Photo by Kyle Glenn on Unsplash

Stepping out of our own church context was refreshing! I loved how the church we visited gave time, during the service, to missionaries they support. We watched a video in which the missionaries gave an update on what has been going on with them. Their video reminded me that missionaries no longer have to feel so alone due to technology. That we can hear from them, stepping out of our local context, and get a picture of what is going on with the global church. I love this! Too often, I think, churches become too inner focused:

“What programs can we provide to bring people here.”

“If we build this THING, people will come to us.”

“If we have this meal, we can invite _________.”

Too often, we pull back into our comfort zones instead of pushing out and embracing others where they are; embracing those in our communities (outside our churches) and even those around the world through missionaries. I am thankful for the glimpse God gave me, in that “missions moment”, of the church abroad. Thankful for those Christians who act as the hands and feet of Christ where I cannot… but can through them.

▶ _DATASET CONTENT_:
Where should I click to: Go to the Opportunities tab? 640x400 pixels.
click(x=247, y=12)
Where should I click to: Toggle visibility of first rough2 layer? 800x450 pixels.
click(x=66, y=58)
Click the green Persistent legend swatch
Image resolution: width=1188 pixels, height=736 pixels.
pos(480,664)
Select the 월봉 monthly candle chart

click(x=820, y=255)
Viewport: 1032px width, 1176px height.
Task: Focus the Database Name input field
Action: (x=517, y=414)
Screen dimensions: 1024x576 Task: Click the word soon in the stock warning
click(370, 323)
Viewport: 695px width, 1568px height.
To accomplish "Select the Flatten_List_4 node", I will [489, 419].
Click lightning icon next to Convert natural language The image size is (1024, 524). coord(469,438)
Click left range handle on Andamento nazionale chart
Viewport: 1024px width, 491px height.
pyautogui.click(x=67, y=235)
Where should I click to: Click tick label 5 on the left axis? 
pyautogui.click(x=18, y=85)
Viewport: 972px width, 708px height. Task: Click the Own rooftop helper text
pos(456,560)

▶ _TASKS TO COMPLETE_:
a. In the church-visit reflection, what did the missionaries give in the video shown during the service?
b. List every quoted statement that the church-visit reflection gives as an example of churches becoming too inner focused.
c. Carry on the church-visit reflection from the point where it stops.

▶ _TASK-BY-TASK RESULTS_:
a. They gave an update on what has been going on with them.

b.
- “What programs can we provide to bring people here.”
- “If we build this THING, people will come to us.”
- “If we have this meal, we can invite _________.”

c.
I also loved the time of worship. I realize this is a personal preference, but I loved hearing hymns sung. I loved being able to sing without paying attention to octave changes and just pay attention to the lyrics. Reminded me that my background, growing up, was void of hymns. How I discovered the richness of them once I was in college. I want my son to love the hymns too (something I’m going to work on).

Tabitha and I have been talking for awhile now about taking a Sunday morning, when we are not serving, and visiting family at their respective churches. Stepping out of our familiar gave me a fresh perspective on the church as a whole, and my church as well. I can’t wait to do it again!

And yeah, my brother-in-law did a great job speaking too.